Entries provided:
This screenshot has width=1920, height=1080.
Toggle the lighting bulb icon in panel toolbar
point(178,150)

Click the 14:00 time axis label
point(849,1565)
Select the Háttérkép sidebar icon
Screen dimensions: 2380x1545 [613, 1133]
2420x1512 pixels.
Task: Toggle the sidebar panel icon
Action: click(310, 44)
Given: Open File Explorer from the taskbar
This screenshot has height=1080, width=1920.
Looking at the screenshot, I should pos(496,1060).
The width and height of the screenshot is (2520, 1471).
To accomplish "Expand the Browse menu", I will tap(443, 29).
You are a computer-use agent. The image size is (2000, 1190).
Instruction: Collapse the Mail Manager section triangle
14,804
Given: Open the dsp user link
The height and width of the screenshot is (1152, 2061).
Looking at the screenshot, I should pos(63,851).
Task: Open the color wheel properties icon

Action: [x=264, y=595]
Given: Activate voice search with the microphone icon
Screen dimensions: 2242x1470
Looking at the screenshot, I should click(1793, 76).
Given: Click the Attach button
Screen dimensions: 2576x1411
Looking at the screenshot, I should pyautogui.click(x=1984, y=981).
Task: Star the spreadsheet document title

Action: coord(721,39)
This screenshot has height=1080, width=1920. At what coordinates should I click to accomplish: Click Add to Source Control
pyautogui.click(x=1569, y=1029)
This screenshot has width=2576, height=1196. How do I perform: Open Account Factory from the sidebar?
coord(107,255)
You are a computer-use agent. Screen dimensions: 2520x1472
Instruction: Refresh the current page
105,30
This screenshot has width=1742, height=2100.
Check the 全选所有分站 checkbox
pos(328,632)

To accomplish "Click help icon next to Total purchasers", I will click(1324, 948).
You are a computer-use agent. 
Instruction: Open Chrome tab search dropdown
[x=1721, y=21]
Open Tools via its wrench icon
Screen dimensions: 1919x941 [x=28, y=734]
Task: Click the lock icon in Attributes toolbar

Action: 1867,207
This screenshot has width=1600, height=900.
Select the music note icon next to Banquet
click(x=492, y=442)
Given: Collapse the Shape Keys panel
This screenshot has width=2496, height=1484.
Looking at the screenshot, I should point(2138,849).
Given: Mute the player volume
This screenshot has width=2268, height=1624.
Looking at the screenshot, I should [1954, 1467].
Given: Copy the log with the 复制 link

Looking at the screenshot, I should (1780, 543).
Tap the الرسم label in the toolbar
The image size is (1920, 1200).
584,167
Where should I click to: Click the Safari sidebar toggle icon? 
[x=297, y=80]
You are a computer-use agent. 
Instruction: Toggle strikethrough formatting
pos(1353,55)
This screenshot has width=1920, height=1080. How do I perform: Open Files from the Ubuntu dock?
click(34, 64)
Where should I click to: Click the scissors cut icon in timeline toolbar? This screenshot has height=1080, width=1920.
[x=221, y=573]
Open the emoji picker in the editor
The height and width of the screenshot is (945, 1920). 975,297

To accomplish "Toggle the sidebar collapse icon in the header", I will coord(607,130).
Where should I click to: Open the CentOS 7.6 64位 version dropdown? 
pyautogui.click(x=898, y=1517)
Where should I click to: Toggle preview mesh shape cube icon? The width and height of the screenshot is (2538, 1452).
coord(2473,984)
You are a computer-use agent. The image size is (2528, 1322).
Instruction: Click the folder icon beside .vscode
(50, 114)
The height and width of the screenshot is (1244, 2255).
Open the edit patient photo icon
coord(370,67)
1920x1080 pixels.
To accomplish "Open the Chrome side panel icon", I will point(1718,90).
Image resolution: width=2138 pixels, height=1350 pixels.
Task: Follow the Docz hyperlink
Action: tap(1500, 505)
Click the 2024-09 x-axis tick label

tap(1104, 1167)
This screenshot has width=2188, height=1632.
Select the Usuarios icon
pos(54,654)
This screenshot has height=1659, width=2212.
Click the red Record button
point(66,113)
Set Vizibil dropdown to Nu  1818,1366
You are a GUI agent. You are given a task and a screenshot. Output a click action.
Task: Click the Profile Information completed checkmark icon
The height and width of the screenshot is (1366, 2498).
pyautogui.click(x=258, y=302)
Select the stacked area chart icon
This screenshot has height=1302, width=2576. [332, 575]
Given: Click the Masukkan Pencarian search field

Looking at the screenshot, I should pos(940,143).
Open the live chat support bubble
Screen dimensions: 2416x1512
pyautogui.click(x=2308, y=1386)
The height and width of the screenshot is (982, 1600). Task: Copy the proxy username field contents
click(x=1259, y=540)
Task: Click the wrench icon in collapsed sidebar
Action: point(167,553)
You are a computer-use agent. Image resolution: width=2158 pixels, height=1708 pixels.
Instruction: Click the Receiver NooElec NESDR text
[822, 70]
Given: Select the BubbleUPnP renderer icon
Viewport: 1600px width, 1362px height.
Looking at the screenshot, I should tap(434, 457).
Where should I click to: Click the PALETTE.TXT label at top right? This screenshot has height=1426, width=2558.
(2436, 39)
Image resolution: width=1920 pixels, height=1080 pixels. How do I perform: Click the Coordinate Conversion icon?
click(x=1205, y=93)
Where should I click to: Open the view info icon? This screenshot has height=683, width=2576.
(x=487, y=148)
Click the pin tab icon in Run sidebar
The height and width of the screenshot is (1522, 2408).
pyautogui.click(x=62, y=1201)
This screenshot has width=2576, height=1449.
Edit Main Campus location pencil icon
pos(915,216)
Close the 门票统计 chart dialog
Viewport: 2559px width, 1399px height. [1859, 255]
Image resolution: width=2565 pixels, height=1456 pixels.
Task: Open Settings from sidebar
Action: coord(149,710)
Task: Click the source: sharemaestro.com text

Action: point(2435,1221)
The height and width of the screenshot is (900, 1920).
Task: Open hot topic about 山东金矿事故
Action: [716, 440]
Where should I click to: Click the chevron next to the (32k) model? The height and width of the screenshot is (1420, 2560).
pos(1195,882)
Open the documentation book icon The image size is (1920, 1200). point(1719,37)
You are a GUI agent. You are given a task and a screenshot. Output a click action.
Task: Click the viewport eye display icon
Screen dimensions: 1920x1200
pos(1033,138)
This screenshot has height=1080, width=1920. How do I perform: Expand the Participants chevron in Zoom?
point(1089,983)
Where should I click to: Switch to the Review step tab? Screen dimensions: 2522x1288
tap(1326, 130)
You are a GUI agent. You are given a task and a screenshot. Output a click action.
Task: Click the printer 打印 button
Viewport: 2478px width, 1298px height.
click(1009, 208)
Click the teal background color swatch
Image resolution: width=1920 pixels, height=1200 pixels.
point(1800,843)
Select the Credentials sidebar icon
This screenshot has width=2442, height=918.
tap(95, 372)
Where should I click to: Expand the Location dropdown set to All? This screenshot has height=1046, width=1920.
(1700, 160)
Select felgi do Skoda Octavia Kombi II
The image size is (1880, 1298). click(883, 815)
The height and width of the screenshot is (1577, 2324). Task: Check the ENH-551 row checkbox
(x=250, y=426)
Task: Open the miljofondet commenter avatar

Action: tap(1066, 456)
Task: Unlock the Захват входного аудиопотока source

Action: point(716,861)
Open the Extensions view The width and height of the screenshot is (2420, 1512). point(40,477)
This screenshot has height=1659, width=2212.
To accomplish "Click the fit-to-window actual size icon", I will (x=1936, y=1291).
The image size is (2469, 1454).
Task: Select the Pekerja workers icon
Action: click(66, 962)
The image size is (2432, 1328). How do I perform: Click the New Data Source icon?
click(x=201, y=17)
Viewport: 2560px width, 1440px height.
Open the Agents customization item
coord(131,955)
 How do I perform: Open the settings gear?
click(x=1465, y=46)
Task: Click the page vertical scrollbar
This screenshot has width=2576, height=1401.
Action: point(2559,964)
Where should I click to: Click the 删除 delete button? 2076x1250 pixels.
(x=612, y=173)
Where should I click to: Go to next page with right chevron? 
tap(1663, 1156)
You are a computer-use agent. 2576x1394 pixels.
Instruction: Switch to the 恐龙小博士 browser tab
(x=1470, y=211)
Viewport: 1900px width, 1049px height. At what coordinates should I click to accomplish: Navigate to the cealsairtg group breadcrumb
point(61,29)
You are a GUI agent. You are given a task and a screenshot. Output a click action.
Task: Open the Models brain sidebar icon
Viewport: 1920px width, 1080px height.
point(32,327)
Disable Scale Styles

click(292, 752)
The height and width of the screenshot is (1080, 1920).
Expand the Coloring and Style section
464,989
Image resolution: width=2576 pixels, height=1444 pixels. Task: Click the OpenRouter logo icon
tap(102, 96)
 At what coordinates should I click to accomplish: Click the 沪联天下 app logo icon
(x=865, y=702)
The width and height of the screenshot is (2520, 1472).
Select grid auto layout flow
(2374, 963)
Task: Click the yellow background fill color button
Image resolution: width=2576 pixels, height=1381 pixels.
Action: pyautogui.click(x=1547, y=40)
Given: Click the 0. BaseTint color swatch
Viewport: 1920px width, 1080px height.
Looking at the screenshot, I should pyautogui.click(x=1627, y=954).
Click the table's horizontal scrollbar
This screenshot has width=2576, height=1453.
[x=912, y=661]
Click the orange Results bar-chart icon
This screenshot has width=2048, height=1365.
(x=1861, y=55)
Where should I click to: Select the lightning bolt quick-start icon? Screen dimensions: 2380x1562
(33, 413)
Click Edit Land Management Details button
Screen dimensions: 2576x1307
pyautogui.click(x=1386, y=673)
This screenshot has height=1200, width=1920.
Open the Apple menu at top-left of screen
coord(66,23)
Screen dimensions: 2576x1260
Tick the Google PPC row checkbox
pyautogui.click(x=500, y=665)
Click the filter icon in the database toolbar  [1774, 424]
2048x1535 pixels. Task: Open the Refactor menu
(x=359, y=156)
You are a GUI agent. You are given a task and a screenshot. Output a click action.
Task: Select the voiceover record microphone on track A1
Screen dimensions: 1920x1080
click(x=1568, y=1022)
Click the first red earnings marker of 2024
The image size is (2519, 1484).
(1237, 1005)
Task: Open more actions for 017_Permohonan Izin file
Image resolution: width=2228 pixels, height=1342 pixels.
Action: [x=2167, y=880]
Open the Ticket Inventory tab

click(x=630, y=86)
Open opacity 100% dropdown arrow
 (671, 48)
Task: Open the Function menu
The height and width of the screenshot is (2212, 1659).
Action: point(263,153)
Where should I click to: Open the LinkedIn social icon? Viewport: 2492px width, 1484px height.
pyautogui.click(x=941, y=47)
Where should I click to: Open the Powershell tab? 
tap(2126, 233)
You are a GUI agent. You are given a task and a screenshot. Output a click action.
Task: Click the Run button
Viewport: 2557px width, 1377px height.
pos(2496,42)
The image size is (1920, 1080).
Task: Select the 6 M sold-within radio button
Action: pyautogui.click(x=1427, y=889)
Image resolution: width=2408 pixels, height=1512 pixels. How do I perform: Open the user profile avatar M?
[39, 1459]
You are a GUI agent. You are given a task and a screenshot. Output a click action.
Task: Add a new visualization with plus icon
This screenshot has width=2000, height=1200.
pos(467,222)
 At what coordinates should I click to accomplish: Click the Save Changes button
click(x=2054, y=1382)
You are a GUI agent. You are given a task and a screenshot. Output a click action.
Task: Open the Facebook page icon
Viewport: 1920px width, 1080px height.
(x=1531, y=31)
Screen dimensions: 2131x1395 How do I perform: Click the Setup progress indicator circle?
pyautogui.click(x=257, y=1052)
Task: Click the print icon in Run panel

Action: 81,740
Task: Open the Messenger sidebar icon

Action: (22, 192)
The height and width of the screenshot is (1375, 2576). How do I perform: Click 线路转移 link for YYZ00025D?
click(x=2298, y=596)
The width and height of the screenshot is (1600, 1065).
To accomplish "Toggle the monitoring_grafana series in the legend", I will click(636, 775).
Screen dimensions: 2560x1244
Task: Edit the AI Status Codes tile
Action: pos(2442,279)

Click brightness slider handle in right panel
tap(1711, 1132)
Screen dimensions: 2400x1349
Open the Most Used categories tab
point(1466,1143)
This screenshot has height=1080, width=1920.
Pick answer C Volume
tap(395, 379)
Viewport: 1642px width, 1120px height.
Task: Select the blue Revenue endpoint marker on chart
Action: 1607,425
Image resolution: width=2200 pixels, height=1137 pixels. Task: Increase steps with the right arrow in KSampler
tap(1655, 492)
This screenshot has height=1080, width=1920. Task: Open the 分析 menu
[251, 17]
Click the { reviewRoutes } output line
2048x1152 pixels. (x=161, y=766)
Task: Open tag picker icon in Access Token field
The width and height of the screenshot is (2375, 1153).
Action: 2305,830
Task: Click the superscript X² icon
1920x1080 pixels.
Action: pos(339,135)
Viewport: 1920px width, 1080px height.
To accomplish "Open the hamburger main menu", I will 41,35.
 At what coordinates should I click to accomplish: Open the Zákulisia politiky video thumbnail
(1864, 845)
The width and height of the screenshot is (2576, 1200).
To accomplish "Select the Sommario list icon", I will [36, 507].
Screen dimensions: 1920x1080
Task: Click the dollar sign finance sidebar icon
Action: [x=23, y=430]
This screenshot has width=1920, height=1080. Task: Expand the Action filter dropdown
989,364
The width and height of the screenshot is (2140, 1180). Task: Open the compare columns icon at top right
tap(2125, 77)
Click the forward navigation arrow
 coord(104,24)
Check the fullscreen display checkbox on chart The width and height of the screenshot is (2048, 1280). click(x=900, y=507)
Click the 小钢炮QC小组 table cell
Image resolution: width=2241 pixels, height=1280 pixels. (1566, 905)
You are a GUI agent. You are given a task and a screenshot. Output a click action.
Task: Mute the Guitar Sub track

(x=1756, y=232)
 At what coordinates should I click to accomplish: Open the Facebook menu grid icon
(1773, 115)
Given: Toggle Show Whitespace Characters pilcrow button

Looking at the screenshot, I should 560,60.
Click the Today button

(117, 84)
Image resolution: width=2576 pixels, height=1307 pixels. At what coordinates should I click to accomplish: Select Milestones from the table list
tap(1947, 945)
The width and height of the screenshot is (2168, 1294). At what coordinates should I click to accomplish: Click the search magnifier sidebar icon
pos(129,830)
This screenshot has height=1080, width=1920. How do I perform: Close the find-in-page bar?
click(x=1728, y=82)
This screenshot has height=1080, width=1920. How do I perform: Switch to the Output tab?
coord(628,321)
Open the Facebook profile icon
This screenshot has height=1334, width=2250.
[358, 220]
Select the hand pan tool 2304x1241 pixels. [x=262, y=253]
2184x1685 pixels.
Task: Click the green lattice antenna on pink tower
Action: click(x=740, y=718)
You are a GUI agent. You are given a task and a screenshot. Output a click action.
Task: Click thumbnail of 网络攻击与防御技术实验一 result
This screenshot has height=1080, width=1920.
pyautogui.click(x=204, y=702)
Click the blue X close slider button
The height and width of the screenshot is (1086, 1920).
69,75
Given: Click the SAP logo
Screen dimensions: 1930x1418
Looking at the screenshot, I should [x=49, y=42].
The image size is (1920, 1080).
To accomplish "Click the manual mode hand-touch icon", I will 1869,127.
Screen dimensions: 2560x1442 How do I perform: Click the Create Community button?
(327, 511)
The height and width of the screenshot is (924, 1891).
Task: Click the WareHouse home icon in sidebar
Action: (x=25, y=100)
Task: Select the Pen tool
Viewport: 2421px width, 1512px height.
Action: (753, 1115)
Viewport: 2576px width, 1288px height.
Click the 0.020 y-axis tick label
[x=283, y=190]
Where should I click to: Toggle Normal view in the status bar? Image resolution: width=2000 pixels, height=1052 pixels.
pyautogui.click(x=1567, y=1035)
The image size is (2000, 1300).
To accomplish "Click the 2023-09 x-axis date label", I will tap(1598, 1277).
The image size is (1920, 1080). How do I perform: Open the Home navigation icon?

Exercise:
Tally every line of the entries that contains the word "display", and respond with that number only.

Answer:
2